- Directed by: Steve Palese
- Starring: Andrew Orsatti Adrian Healey Dan Thomas Robbie Mustoe Gabriele Marcotti Tommy Smyth Janusz Michallik Shaka Hislop Robbie Earle Steve Nicol Stewart Robson Craig Burley Sid Lowe Julien Laurens Raphael Honigstein Martin Ainstein Steve McManaman Frank Leboeuf Martin Keown
- Country of origin: United States

Production
- Running time: 1 hour

Original release
- Network: ESPN2 (2005-2013)

Related
- ESPN FC

= PressPass =

Soccer panel discussion show

PressPass was a 60-minute show which airs six times a week, Sunday to Friday, and features robust soccer discussion between presenters Andrew Orsatti, Adrian Healey, Dan Thomas and analysts including Robbie Mustoe, Gabriele Marcotti, Tommy Smyth, Janusz Michallik, Shaka Hislop, Robbie Earle, Steve Nicol, Stewart Robson, Craig Burley, Sid Lowe, Julien Laurens, Raphael Honigstein, Martin Ainstein, Steve McManaman, Frank Leboeuf and Martin Keown.

==Broadcasts==
The show aired in Australia, New Zealand, the Caribbean, United Kingdom, Ireland, Africa, Israel, the Middle East and the United States.

==Format==
Andrew Orsatti, Adrian Healey and Dan Thomas alternated as the main hosts. A personality-driven show, it often featured outlandish comments involving Smyth, an Irishman fond of using the term "Auld Onion Bag" when referring to goals scored. The hosts' job was to stimulate debate on a variety of global topics.

During the European club season, ESPN FC Press Pass paid particular attention to the Premier League, La Liga, Serie A and the Bundesliga.

Orsatti, Healey, Mustoe, Smyth, Thomas, Hislop and Michallik often commentated on soccer matches shown on ESPN.
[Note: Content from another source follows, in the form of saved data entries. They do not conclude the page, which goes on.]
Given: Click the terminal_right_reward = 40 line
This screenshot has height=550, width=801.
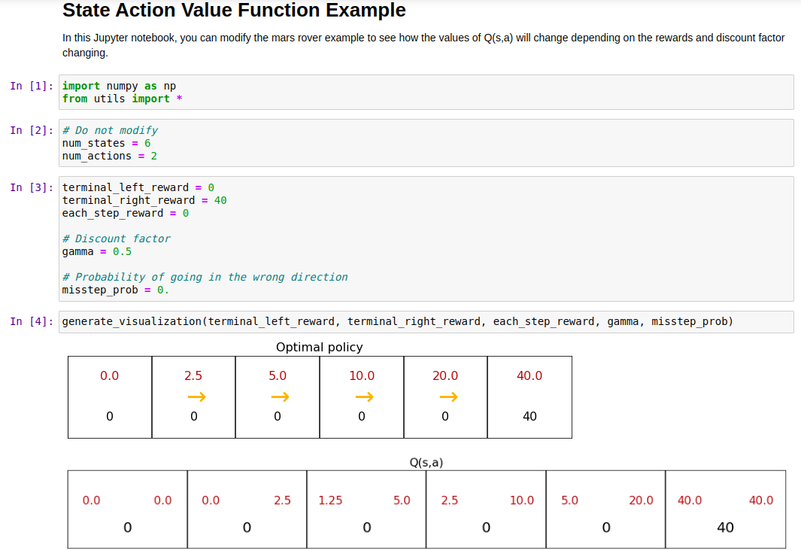Looking at the screenshot, I should point(144,200).
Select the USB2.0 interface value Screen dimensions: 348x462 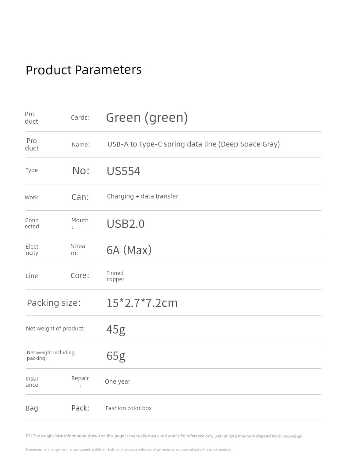[x=126, y=224]
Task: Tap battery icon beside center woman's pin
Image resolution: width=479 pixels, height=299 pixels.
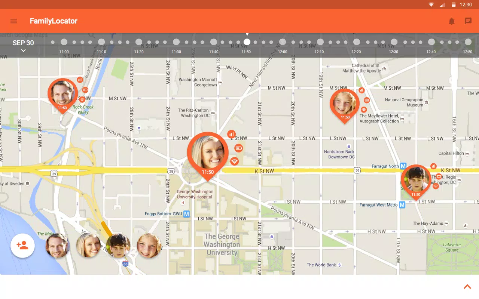Action: [x=239, y=148]
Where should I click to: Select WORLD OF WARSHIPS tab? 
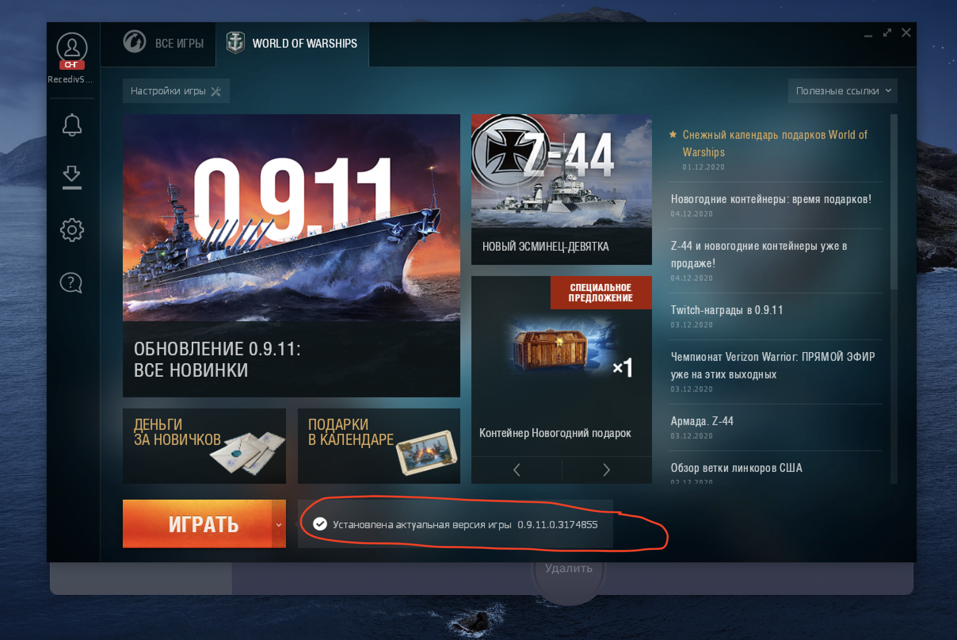(292, 44)
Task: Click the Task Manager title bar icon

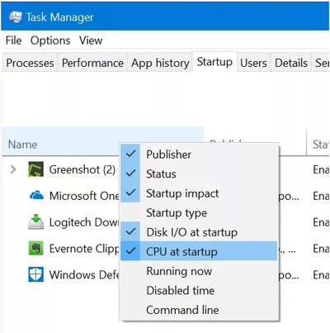Action: pos(15,17)
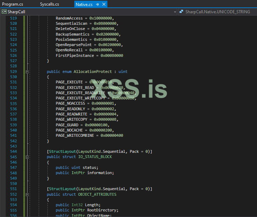Collapse the OBJECT_ATTRIBUTES struct block
The width and height of the screenshot is (257, 217).
click(27, 194)
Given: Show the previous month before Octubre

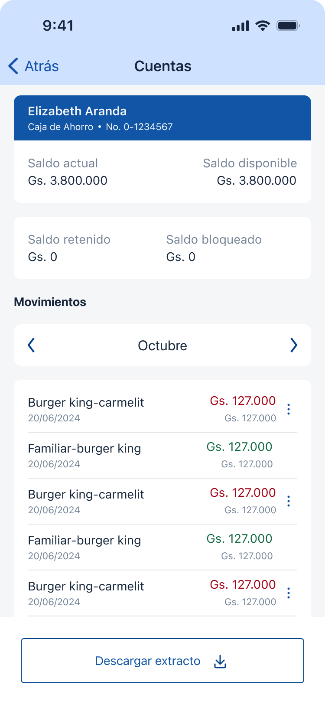Looking at the screenshot, I should [x=31, y=345].
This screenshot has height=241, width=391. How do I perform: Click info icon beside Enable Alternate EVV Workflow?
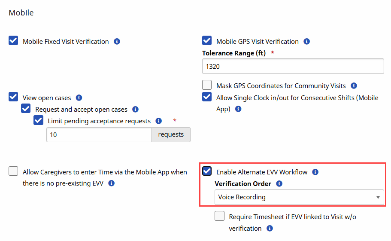coord(315,172)
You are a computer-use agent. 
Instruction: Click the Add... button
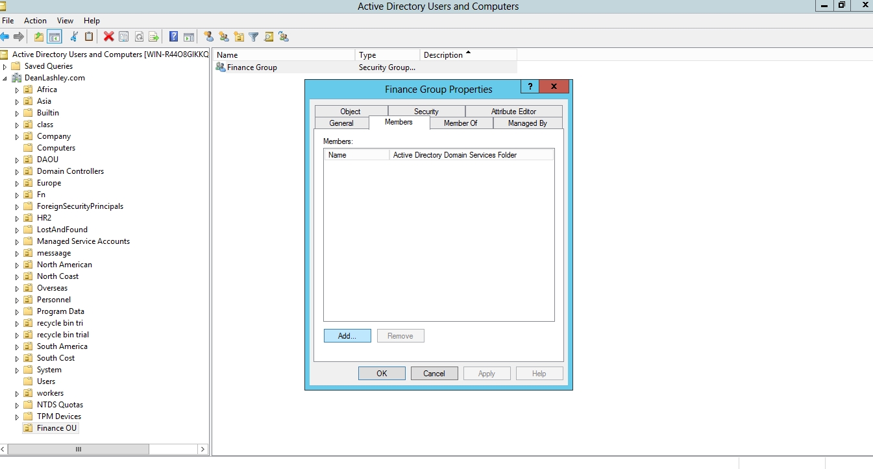pyautogui.click(x=347, y=336)
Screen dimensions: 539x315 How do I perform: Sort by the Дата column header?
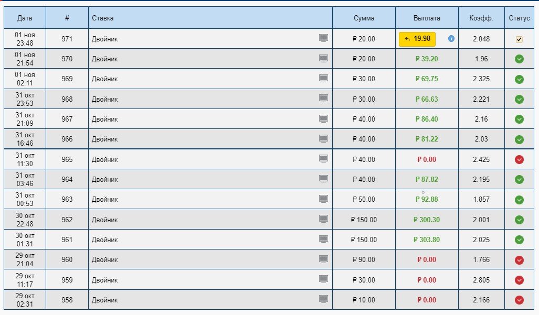[x=25, y=18]
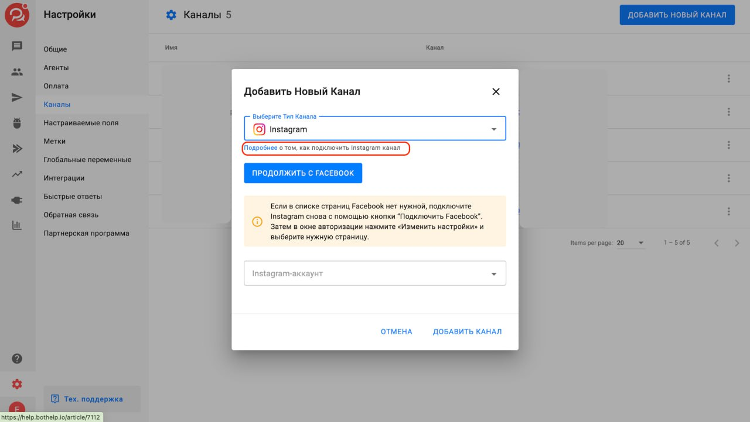
Task: Follow the Подробнее link
Action: point(260,148)
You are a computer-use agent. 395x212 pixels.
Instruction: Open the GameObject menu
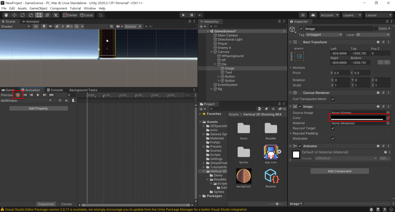click(39, 8)
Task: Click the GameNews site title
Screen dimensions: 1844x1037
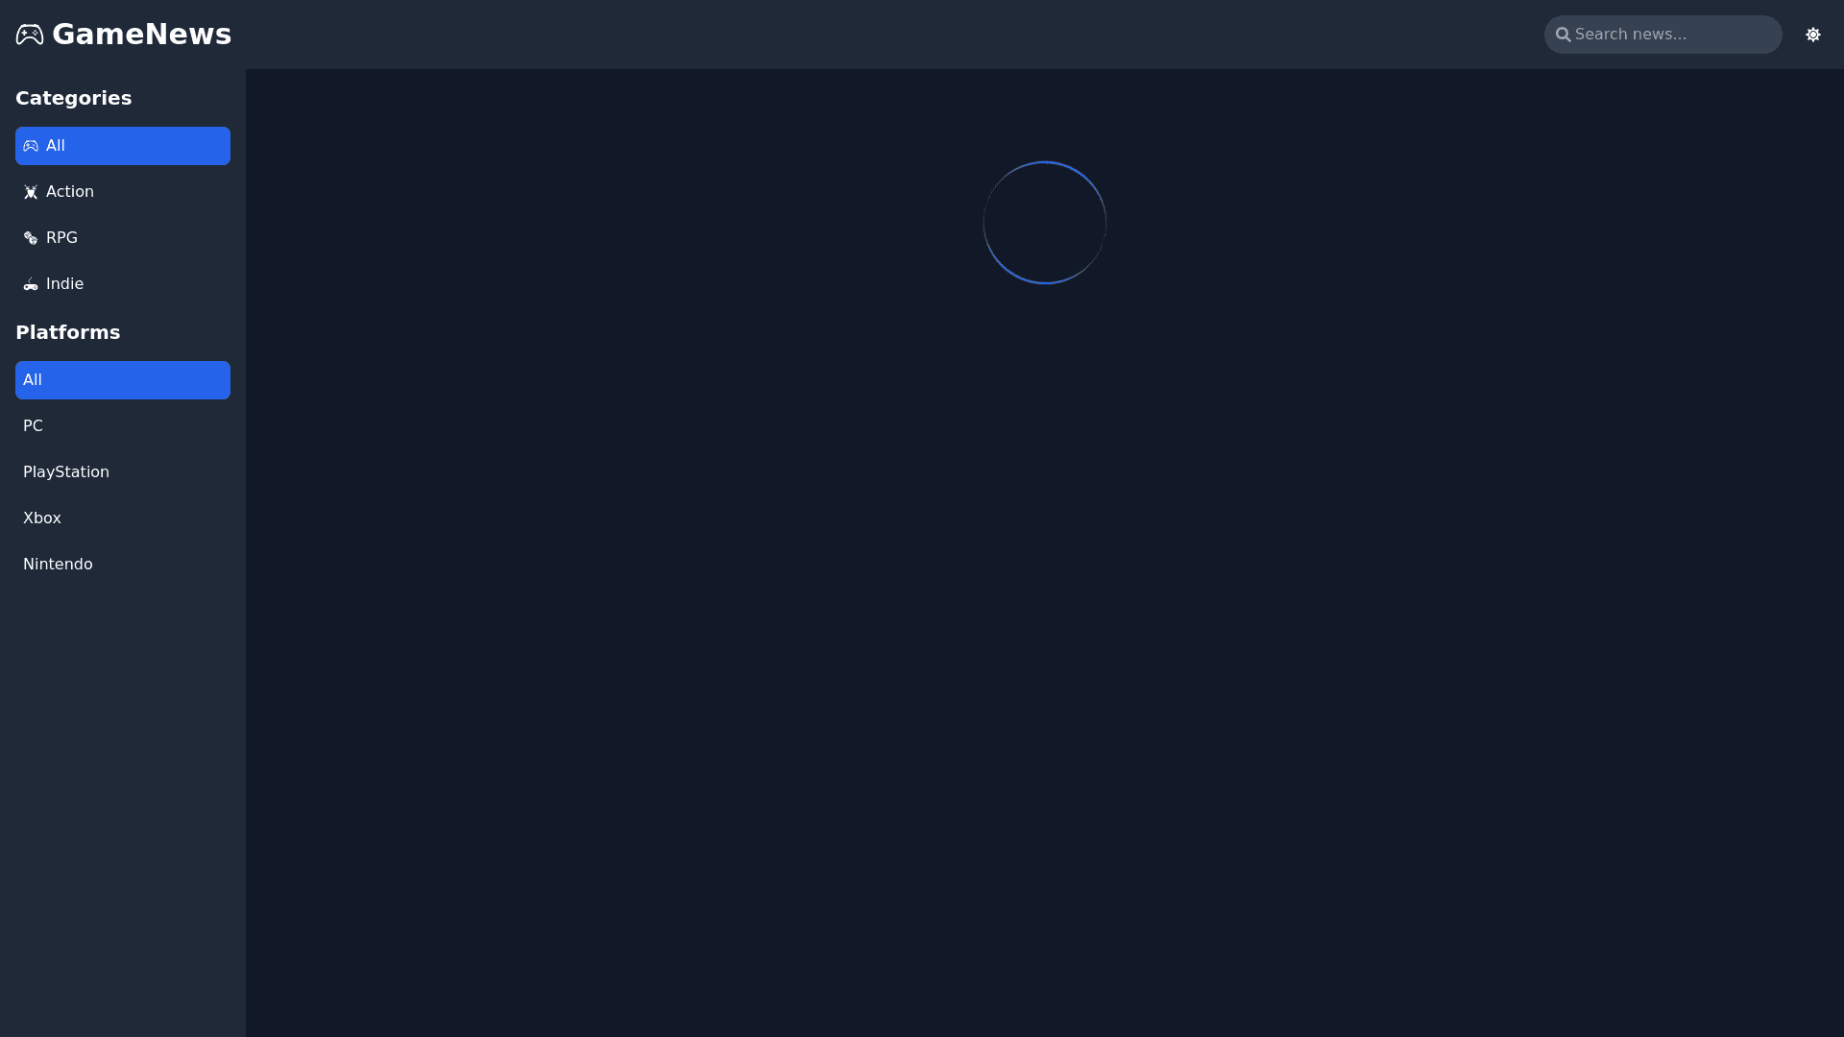Action: (x=141, y=35)
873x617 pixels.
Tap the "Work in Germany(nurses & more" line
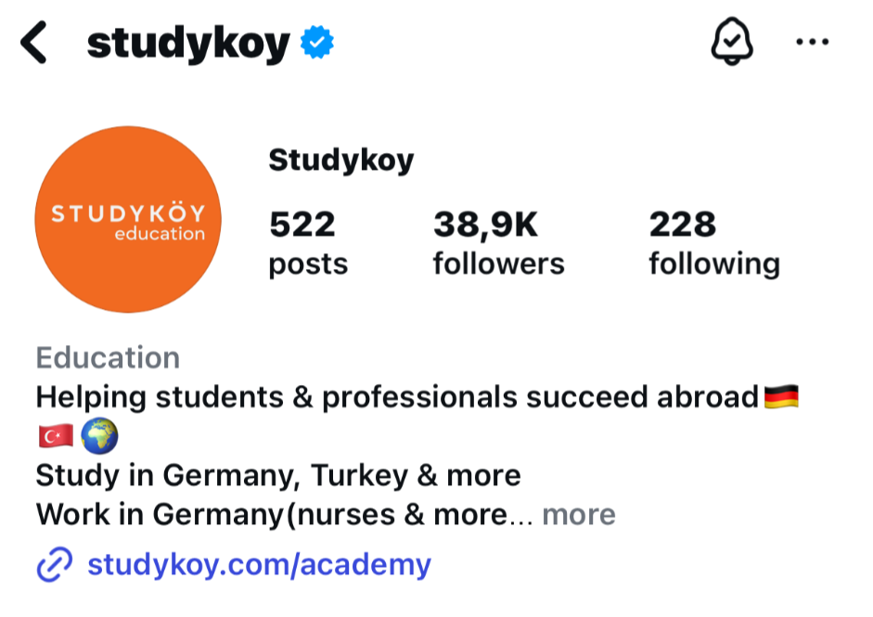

Former presenters of the program include Derek Rae, Dave Roberts and Alison Bender.

==Guest analysts==
Former Liverpool and Scotland player Steve Nicol became a regular contributor after leaving his post as Head Coach of MLS club New England Revolution.
1998 World Cup Winner Frank Leboeuf who collected multiple trophies in his time at Chelsea, including two FA Cups and a UEFA Cup Winners' Cup, appeared on an infrequent basis from ESPN's studios in Los Angeles.